Sunday, September 20, 2009

OPORTUNIDADE DE RESPOSTA


"E um dia, ao saber Camilo céptico, Camilo com noites de sombrio desespero, palpando a coronha do revólver, não foi de propósito procurá-lo para lhe pregar Deus?
Era uma dessas tardes trágicas de Seide, de que o grande escritor fala nos Serões. A natureza chorava revolvida: a acácia de Jorge batia-lhe devagarinho nos vidros. Quem é que o chama? Atormentado de dores, ouve vozes, vê fantasmas, e sai do horror com blasfémias e sarcasmos.
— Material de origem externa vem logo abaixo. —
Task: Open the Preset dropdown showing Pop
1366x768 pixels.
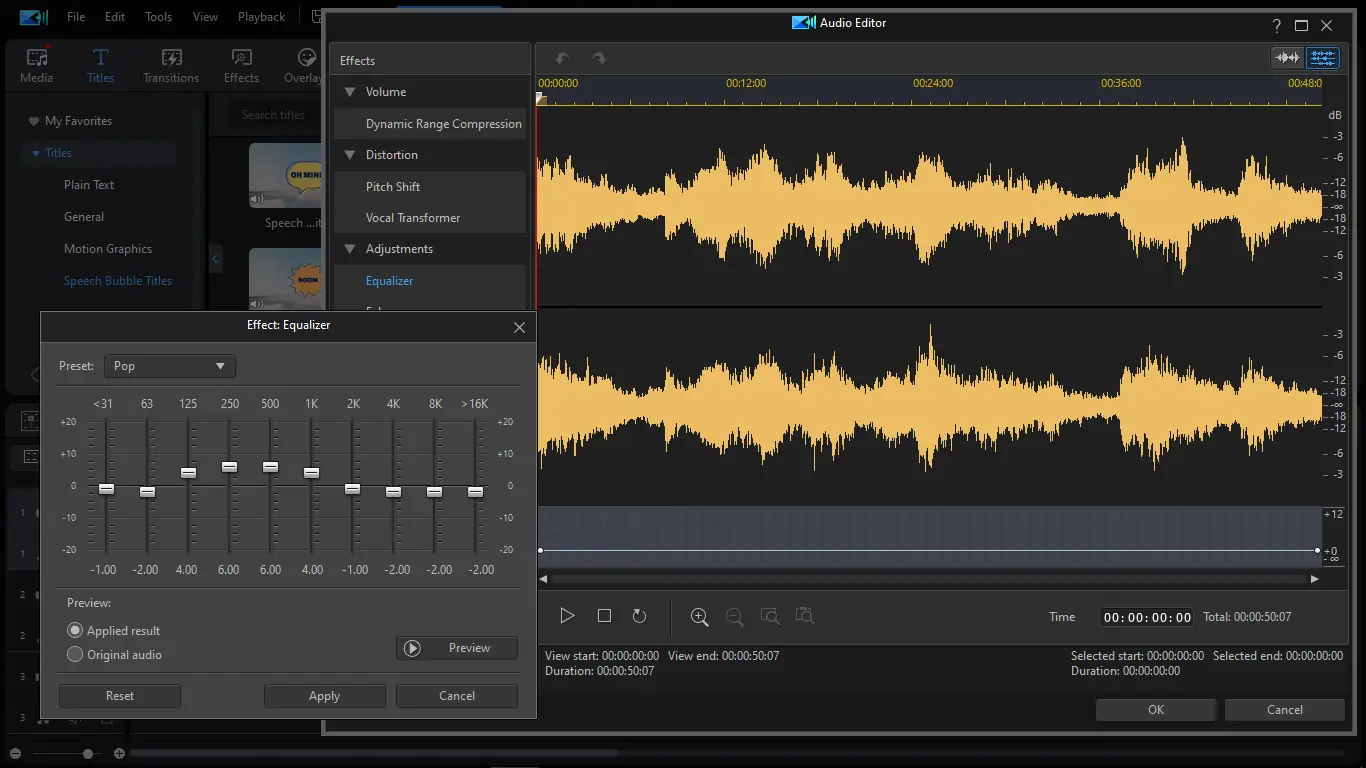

Junqueiro encontra-o mergulhado na dolorosa tinta do crepúsculo, com a pala que escrevia sobre os olhos, absorto, calado, desesperado, o rosto marcado de dedadas, «esboçado numa argila cor de mel», segundo o retrato de Ricardo Jorge. Eu tinha-lhe medo... O poeta tenta arrancá-lo ao negrume que o envolve: desenrola teorias, explicações, argumentos; ataca-o a fundo, persuade-o talvez... Já o julga abalado e convertido, quando dessa figura, só osso e dor, saem enfim estas palavras irónicas:
... - Sim, sim, Junqueiro, você convencia-me se eu não tivesse ainda no estômago, desde o almoço, três bolinhos de bacalhau, que me estão aqui como três Voltaires."


Raul Brandão, Memórias (Tomo I), vol. I. Lisboa: Relógio D'Água, 1998, pp. 60-61.